=== Section Start ===

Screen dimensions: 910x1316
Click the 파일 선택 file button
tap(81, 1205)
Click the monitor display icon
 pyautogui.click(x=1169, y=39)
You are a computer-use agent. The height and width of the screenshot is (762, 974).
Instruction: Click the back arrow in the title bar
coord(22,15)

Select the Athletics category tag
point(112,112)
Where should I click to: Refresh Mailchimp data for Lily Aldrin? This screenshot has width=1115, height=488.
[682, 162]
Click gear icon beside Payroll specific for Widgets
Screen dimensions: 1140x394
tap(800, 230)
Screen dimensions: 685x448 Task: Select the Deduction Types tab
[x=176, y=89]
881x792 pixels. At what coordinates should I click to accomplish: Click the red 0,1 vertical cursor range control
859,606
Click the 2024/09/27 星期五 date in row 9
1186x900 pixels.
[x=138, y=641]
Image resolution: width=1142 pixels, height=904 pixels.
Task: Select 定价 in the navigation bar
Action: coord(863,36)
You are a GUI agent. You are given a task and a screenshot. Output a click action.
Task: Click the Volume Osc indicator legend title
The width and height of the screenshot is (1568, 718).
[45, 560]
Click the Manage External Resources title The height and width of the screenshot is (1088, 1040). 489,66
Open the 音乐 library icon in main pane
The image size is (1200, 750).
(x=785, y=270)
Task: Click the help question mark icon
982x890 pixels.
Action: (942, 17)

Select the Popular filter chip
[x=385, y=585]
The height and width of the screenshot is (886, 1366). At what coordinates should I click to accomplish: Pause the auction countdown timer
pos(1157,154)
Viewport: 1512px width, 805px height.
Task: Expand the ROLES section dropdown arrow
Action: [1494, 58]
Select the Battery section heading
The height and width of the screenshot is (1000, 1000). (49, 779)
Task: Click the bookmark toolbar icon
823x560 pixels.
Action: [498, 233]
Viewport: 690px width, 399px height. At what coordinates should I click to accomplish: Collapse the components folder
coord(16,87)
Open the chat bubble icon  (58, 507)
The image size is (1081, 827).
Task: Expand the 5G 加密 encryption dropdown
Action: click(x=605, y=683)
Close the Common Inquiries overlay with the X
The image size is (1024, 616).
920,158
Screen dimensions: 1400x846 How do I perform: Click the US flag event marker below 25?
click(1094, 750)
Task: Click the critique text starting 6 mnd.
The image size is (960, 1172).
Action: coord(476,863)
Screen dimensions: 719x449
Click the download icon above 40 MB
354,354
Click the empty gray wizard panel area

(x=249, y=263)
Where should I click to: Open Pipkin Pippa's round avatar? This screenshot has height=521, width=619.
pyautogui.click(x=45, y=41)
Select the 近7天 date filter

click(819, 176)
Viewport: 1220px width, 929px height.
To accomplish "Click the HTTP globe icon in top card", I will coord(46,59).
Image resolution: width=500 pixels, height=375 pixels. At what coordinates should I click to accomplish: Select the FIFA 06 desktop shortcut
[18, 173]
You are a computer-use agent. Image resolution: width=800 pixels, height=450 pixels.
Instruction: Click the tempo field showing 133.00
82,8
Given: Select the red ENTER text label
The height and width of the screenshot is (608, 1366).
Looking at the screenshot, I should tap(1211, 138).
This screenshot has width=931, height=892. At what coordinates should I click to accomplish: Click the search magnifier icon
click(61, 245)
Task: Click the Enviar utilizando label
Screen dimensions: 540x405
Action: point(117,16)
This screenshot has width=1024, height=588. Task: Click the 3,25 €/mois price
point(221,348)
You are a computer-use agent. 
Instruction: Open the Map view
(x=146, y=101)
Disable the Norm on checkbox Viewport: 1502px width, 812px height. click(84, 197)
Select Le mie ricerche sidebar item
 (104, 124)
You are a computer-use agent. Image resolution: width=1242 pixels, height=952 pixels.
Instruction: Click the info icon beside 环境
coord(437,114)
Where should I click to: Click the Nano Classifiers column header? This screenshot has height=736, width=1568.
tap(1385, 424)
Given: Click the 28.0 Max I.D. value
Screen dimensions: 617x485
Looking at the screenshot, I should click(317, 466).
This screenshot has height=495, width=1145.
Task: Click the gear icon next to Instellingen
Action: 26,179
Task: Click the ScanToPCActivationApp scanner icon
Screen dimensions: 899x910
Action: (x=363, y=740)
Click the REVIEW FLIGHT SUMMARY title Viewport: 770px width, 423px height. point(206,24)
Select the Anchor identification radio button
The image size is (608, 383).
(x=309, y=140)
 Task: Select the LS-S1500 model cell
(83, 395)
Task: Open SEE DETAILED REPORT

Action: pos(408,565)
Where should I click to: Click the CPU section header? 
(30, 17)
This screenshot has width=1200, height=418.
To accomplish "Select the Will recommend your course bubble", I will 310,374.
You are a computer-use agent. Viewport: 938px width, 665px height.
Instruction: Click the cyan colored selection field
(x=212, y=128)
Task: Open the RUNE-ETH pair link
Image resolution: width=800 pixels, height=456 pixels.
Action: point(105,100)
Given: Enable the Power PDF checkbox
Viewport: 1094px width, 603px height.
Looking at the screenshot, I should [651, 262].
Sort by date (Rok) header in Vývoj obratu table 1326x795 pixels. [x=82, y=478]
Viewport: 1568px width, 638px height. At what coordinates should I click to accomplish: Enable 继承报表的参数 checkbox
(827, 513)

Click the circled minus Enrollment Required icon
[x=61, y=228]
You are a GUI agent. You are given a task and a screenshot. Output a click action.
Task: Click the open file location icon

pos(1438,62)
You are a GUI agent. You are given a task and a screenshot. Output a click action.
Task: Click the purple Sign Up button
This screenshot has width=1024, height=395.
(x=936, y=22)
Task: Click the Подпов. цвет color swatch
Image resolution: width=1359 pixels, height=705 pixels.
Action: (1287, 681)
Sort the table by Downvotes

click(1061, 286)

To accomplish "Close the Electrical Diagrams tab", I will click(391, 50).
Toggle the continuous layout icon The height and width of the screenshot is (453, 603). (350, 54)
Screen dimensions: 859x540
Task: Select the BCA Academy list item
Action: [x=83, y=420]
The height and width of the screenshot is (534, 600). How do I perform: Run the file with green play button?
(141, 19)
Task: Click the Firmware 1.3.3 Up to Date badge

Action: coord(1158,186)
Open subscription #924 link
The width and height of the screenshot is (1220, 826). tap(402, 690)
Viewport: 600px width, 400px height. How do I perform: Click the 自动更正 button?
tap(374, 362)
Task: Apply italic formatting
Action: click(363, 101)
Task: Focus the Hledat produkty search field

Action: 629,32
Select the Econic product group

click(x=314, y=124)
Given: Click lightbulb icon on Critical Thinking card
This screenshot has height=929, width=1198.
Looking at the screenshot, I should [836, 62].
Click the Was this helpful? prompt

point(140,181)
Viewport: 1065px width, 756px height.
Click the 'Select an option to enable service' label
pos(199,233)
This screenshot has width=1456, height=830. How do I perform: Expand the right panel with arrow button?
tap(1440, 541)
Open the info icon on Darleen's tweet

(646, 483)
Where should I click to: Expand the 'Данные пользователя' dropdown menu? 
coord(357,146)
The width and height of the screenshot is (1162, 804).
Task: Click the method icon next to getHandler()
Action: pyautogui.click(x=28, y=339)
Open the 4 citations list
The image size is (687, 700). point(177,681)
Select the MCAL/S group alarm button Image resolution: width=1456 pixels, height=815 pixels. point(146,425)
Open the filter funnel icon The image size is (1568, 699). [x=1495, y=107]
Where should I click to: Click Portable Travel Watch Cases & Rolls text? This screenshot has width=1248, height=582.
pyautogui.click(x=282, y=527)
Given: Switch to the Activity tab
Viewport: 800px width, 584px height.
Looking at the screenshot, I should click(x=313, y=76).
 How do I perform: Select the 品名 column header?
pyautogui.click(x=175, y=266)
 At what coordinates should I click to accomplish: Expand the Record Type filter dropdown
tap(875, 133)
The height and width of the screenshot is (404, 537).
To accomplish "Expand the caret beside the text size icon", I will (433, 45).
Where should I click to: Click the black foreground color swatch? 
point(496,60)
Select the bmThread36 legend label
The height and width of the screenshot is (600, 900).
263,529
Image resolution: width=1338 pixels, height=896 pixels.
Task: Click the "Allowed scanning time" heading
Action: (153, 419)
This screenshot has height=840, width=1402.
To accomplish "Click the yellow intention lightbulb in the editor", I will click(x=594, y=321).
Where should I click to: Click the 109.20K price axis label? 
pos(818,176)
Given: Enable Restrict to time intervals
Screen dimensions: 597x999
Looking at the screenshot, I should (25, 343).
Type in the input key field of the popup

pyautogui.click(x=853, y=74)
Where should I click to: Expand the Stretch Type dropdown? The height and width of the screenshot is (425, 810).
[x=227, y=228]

=== Section End ===

▸ Work required:
In the data above, copy every line where the string "legend" appears.

▸ Task result:
Task: Click the Volume Osc indicator legend title
Select the bmThread36 legend label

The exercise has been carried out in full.